Ano cruel, se bem que os últimos anos têm sido bem estranhos. Talvez seja porque não tenha que fazer provas de final de bimestre nem ir pra natação nem fazer ballet nem levar o boletim pra minha mãe assinar. A normalidade não habita mais os meus dias. Não que eu não sofresse antes, mas era diferente, sem esperanças. Sofrer sem esperar que aquilo se resolvesse era minha melhor opção, não tinha medos na história.

Respiro fundo e tento seguir. A concentração não vem há muito tempo me visitar. Tenho uma bola de boliche entalada na garganta e ela está machucando, não consigo falar sem me molhar. Me esqueci de algumas palavras, minhas roupas estão do avesso e eu também.

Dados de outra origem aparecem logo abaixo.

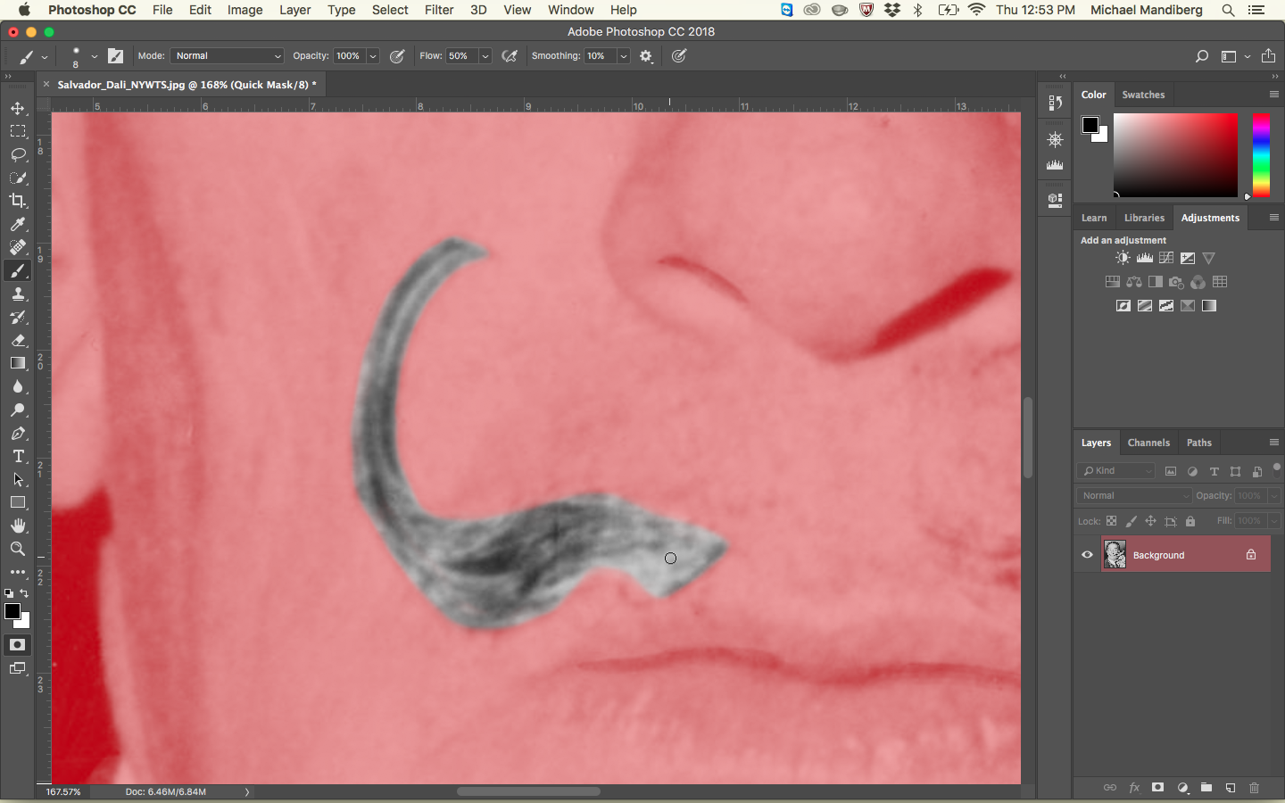Select the Clone Stamp tool
This screenshot has height=803, width=1285.
[18, 294]
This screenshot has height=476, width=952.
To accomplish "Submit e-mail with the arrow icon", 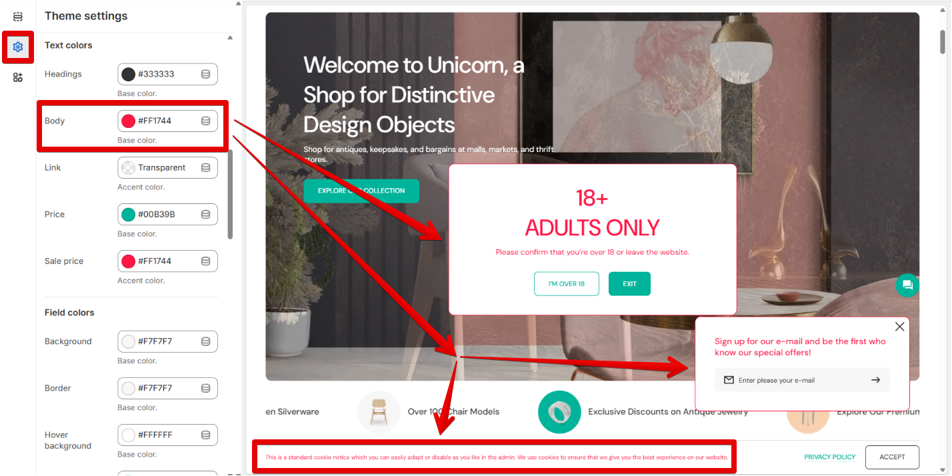I will click(x=876, y=380).
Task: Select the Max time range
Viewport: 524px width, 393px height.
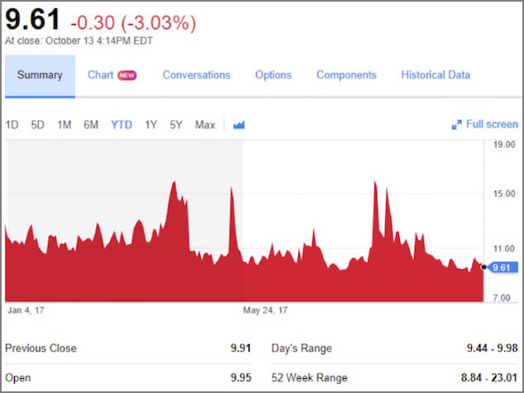Action: tap(205, 125)
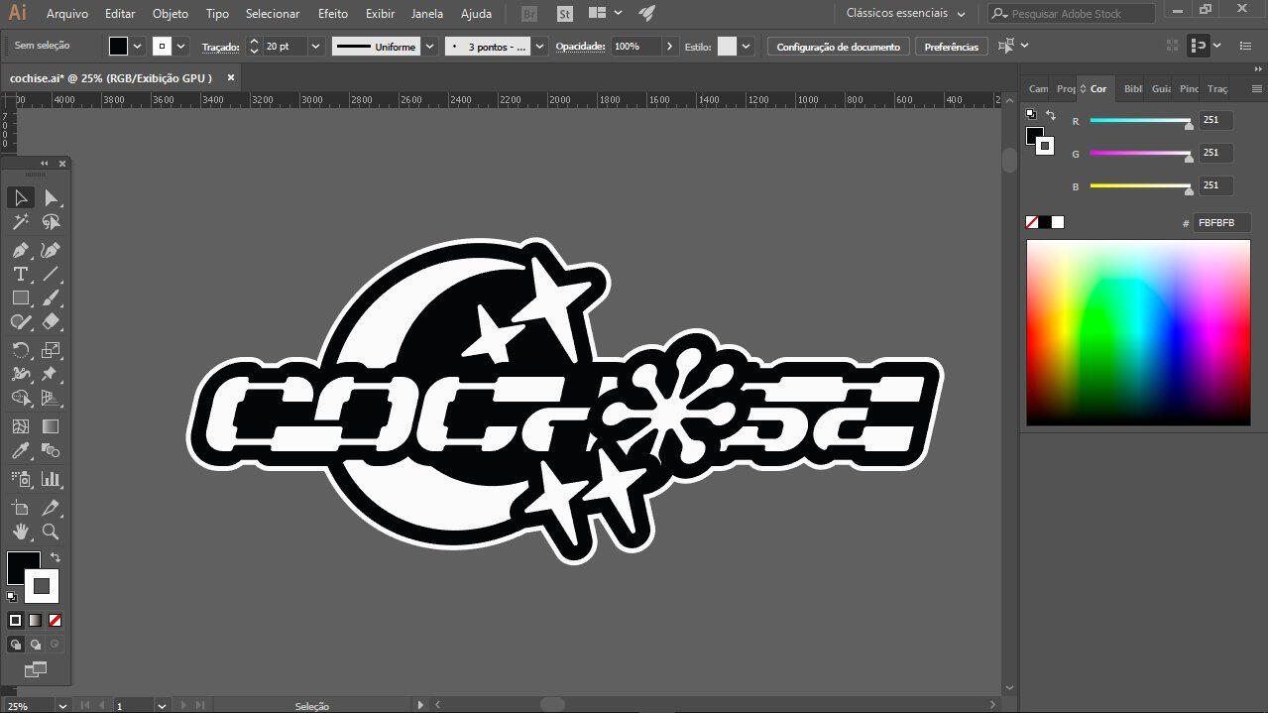Select the Magic Wand tool

[x=20, y=222]
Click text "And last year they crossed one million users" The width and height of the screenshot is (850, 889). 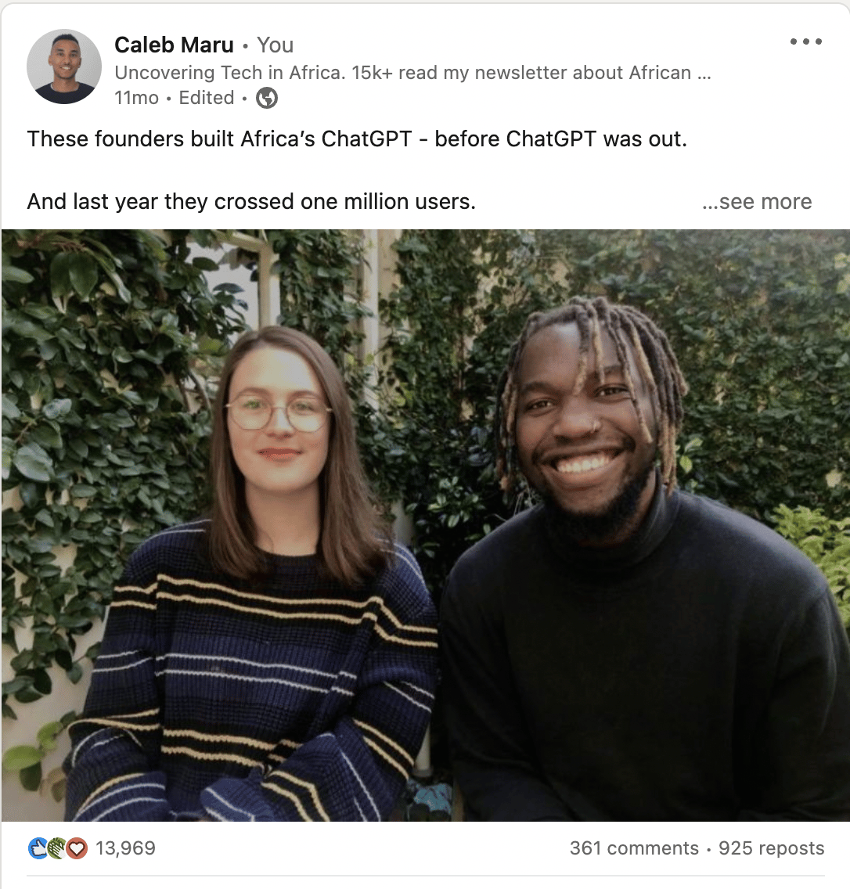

Meus dias estão com cara de domingo, nublados. O tempo está emperrado. Existe um cheiro de ferrugem e de coisa guardada no ar. Queria saber como tirar tudo isso do porão. Preciso de ajuda, alguém pra carregar o baú junto comigo. O problema é que todo mundo tem seu próprio fardo, a gente não pode esperar que alguém leve o nosso peso.

Acho que as luzes de Natal reforçam um certo sangramento, é só um fio que escorre, mas intermitente. Depois vêm os fogos e tudo fica com uma cara diferente, mesmo que por pouco tempo. Os dias vão fazendo-me esquecer de tudo ou lembrar daquilo como uma coisa boa e ruim, mas sem doer, cicatrizado. O problema é que logo aparece outra coisa.

Já que não posso resolver isso agora, vou ouvir John Coltrane, andar por aí, acender um cigarro e torcer pra que ele dure 5 minutos, pelo menos.